Data Quality Dashboard
A Tool for Error Detection and Root Cause Analysis in Production Data Capture Systems
When attempting to test a large and complex data capture (or data classification) system running in production mode, it is difficult, costly and time-consuming to locate pockets of errors occurring in the production data and even more difficult to determine the cause(s) of these errors.
In our work with the U.S. Census Bureau on the 2010 Census, we developed a powerful yet easy-to-use software tool to perform this type of “needle in the haystack” analysis. We refer to this tool as the Data Quality Dashboard (DQD).
The DQD compares the outputs of a production data capture system to a “truth” data set corresponding to the data source from which the production data is drawn. This truth data set can either be derived by means of an independent data capture system such as Production Data Quality (PDQ) or provided a priority as part of a Digital Test Deck® (DTD).
Like any typical “dashboard,” the DQD first compares the aggregate production data error rate to a specified target error rate to verify compliance with requirements.

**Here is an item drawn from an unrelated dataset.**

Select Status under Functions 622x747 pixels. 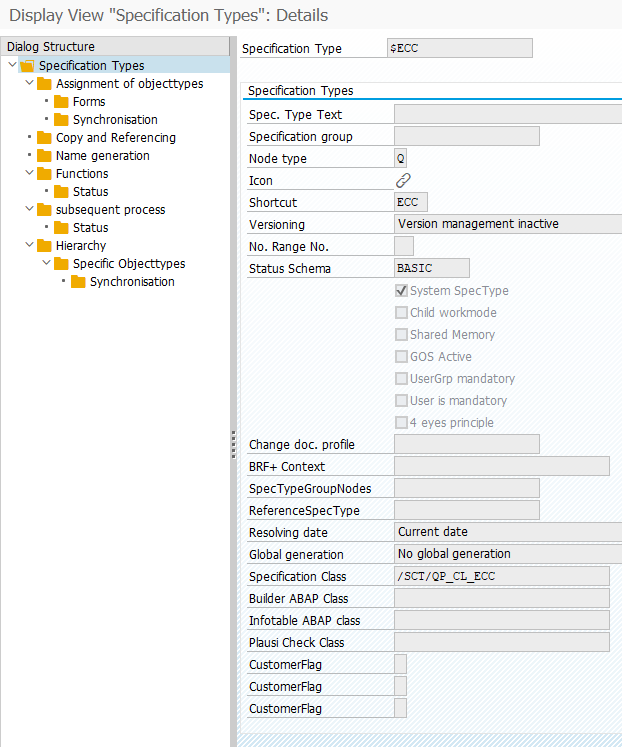[90, 192]
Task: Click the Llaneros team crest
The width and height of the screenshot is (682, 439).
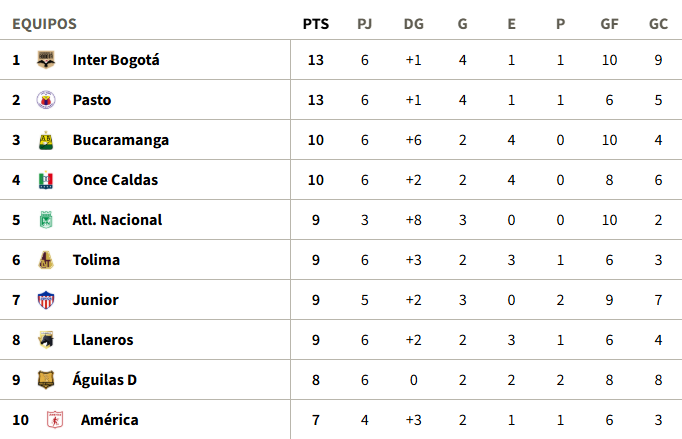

The tool then highlights areas within the production data where statistically significant errors are occurring, allowing one to drill down stepwise (even to the original data source) to determine the root cause of the errors. The tool can also display the processing history of errors to show how the production data capture system arrived at its answers. Once the root cause of an error is shown, it becomes an easy matter to resolve the problem, and make a system improvement. Continued testing in this manner will verify that the improvement has been made successfully, and enable continuous improvement (even for systems that are already meeting aggregate error rate requirements).

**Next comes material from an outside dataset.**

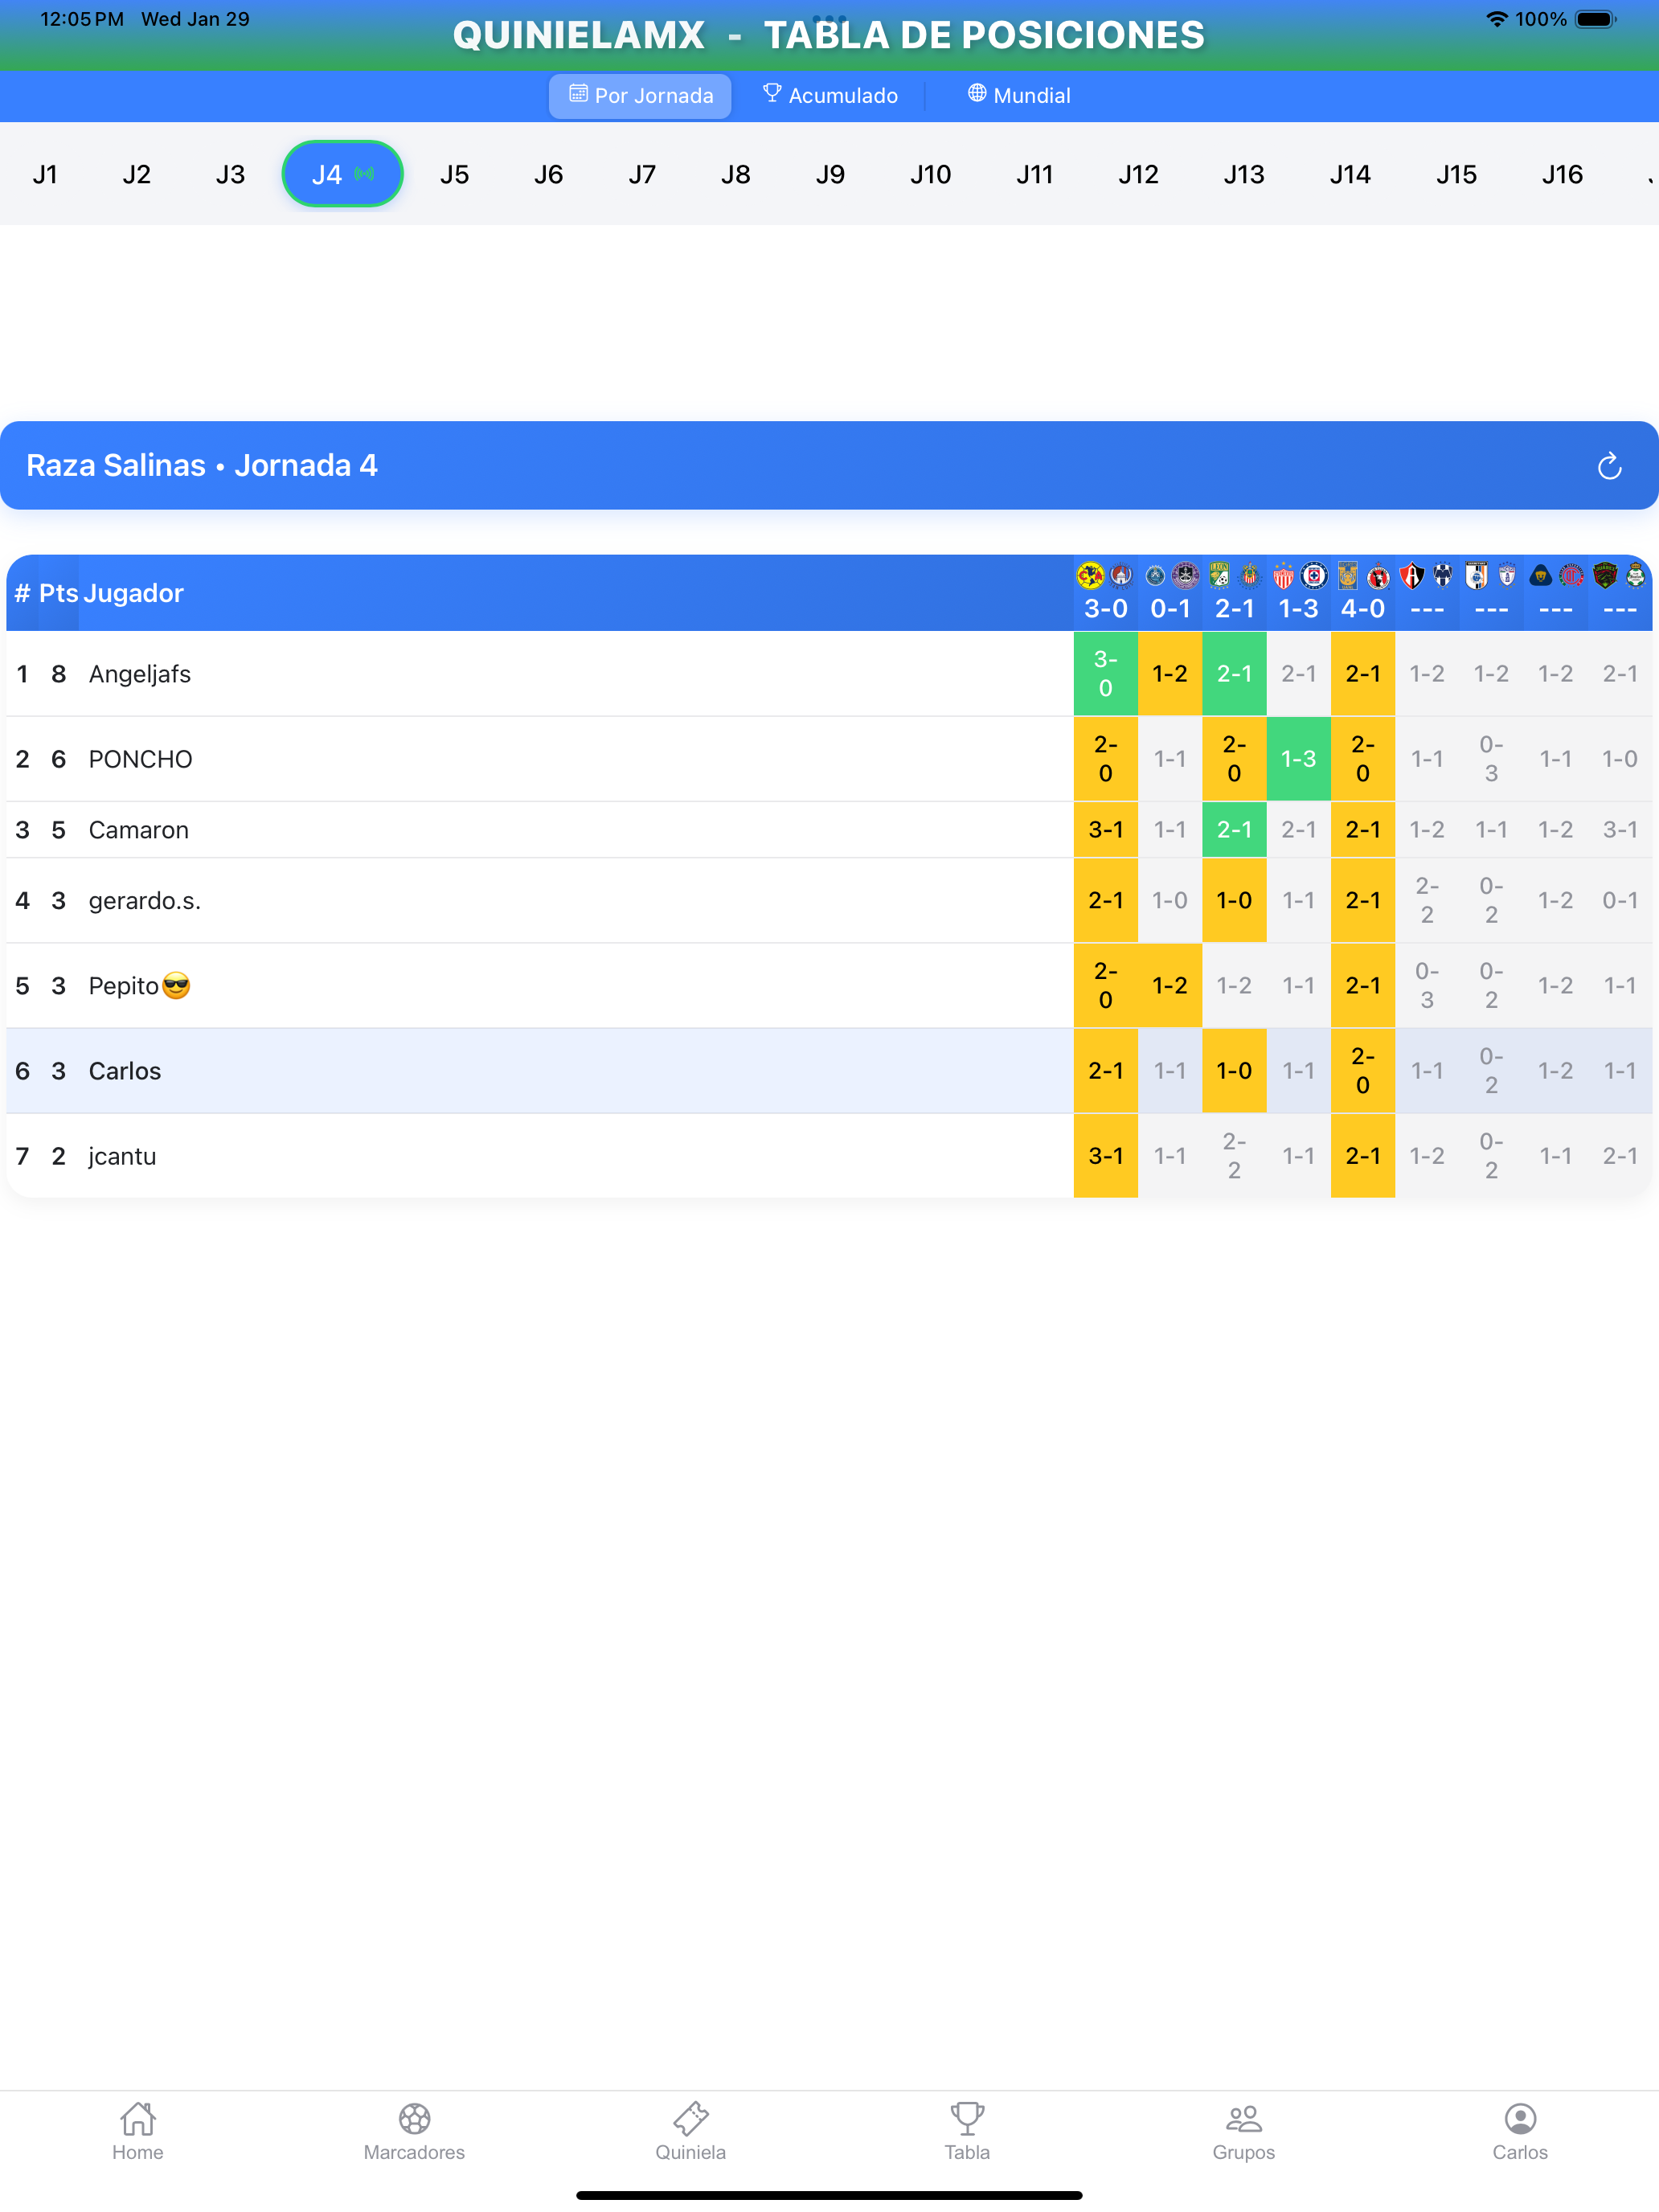Viewport: 1659px width, 2212px height.
Task: Select the Tabla trophy icon
Action: 967,2118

The DQD includes built-in filtering, sorting and ad hoc query features for advanced root cause analysis. Aggregated statistics from the tool can also be exported (without exposing the actual production data source) in a variety of file formats for more sophisticated analysis using popular off-the-shelf software packages. This makes the tool an ideal solution for analyzing data quality from sensitive data sources such as Census forms, electronic medical records, tax returns, etc.